Webサイトなどでパスワードを入力する際、「****」を使って入力した文字が見えないようにする必要はないのではないか――。そんな提案をめぐり、研究者が賛否両論を展開している。
最初に問題を提起したのはWebユーザビリティ研究の第一人者ヤコブ・ニールセン氏。「パスワードを入力する際、画面に“****”としか表示されないのはユーザビリティ上問題がある。一般的に、パスワードを隠してもセキュリティは向上しない。それどころかログインに失敗してコストがかさむ」と指摘し、入力したパスワードの文字がはっきり見えるようにした方がいいと提言した。
著名なセキュリティ研究者のブルース・シュナイアー氏も、ブログでニールセン氏の意見に賛同を表明。「パスワードの文字を表示すれば入力ミスも減る。わたしもずっと前から、自分が入力したパスワードが見えないのは不便だと思っていた」と打ち明けた。他人に後ろからパスワードをのぞき見される「ショルダーサーフィン」(もしくはショルダーハッキング)の不安があるという意見については、「ショルダーサーフィンはそれほど頻繁にあることではない」と述べている。
これに対してセキュリティ企業SophosやTrend Microの研究者は、パスワードを隠すことには意味があるとの立場から、ブログで反論を展開している。
「ショルダーサーフィンが日常的に行われているという現実を、シュナイアー氏は過小評価している」と主張するのはTrend Microのベン・エイプリル氏。「パスワードを隠すことは、“パスワードを他人に教えてはいけない”というメッセージをユーザーに投げかける役割も果たしている」と指摘した。

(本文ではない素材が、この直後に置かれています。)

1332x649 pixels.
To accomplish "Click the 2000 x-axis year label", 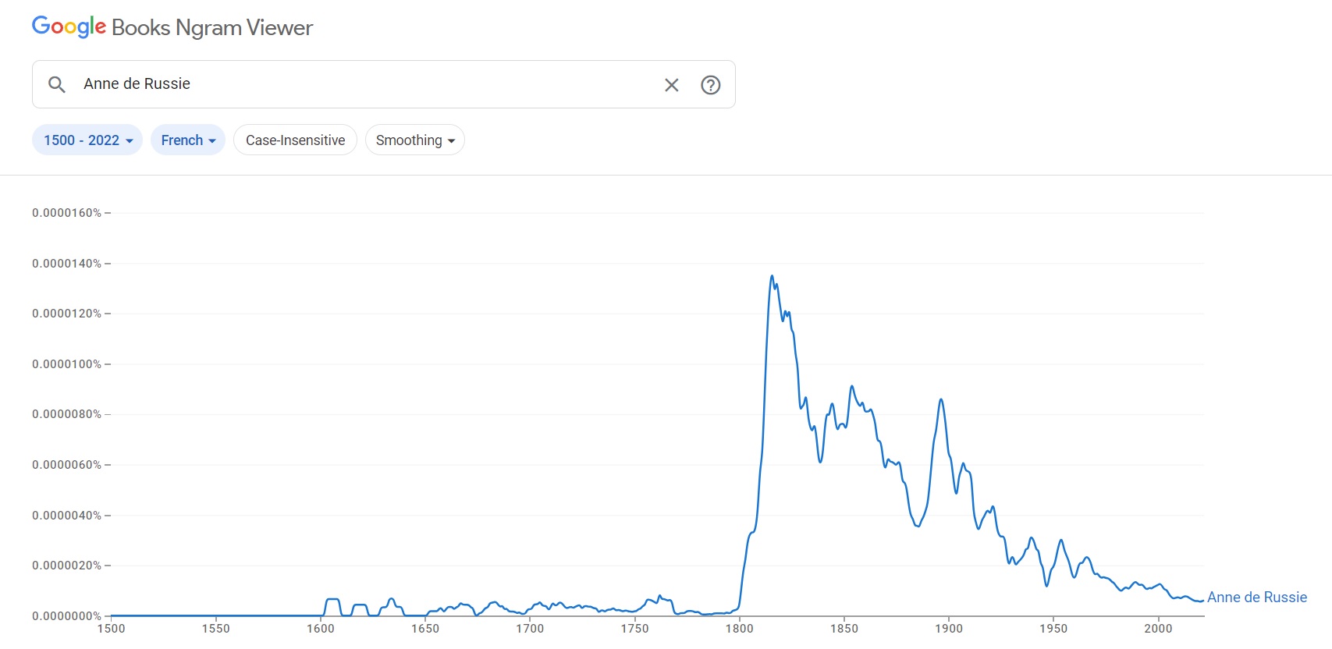I will (x=1158, y=629).
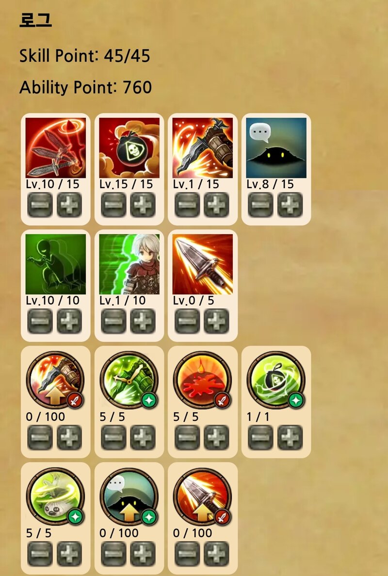Increase the Lv.10 / 15 daggers skill
This screenshot has width=388, height=576.
[69, 205]
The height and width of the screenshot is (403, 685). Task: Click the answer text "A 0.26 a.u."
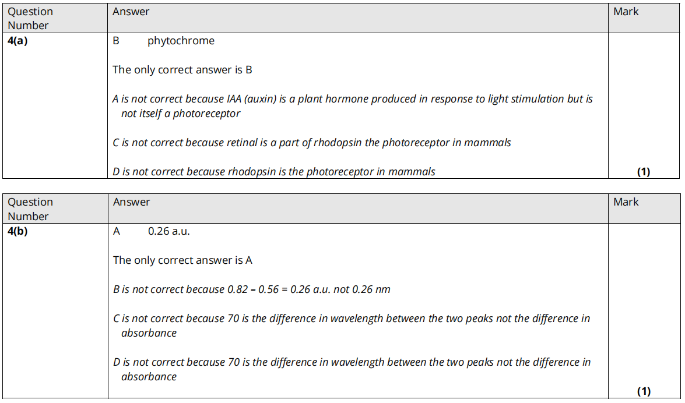tap(152, 231)
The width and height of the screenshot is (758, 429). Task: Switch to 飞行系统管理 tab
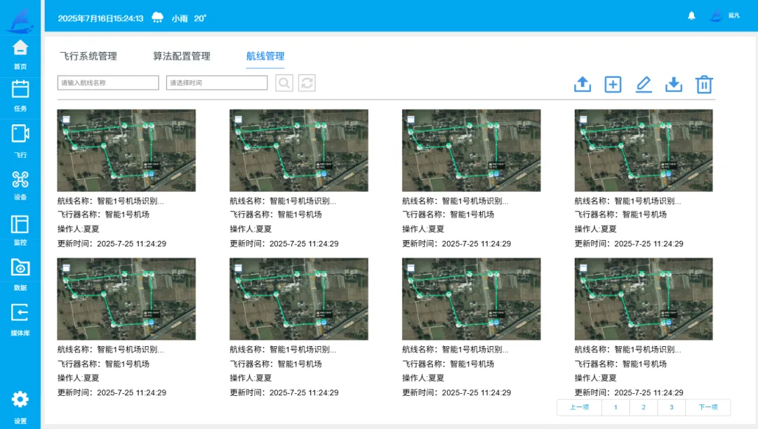[x=88, y=56]
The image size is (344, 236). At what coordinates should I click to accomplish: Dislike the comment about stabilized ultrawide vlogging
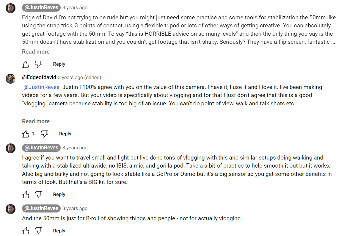click(x=39, y=195)
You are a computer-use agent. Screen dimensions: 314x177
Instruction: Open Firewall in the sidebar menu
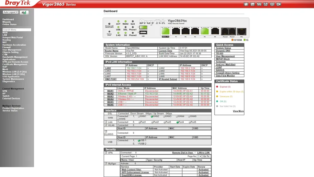click(6, 47)
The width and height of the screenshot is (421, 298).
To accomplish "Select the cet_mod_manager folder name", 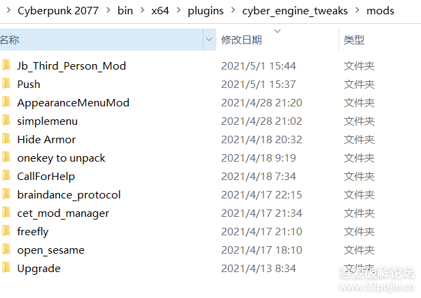I will click(63, 213).
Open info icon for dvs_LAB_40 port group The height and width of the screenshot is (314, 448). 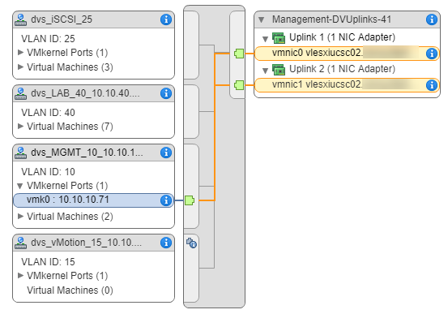[166, 93]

Sophosのグラハム・クルーリー氏も、インターネットカフェや職場でパスワードをのぞき見される不安は大きいとの意見だ。さらに「パスワードを隠しているのは個々のWebサイトではなく、FirefoxやInternet Explorer(IE)などのブラウザだという点を、ニールセン氏やシュナイアー氏は誤解しているようだ」とも言い添えた。
ニールセン氏は、パスワードを隠すか隠さないかをユーザーが選択できるチェックボックスを設けることも提唱しているが、これについてもクルーリー氏は「友人の目の前でわざわざ“パスワードを隠す”にチェックを入れるくらいなら、最初から見えない方がいい」と一蹴している。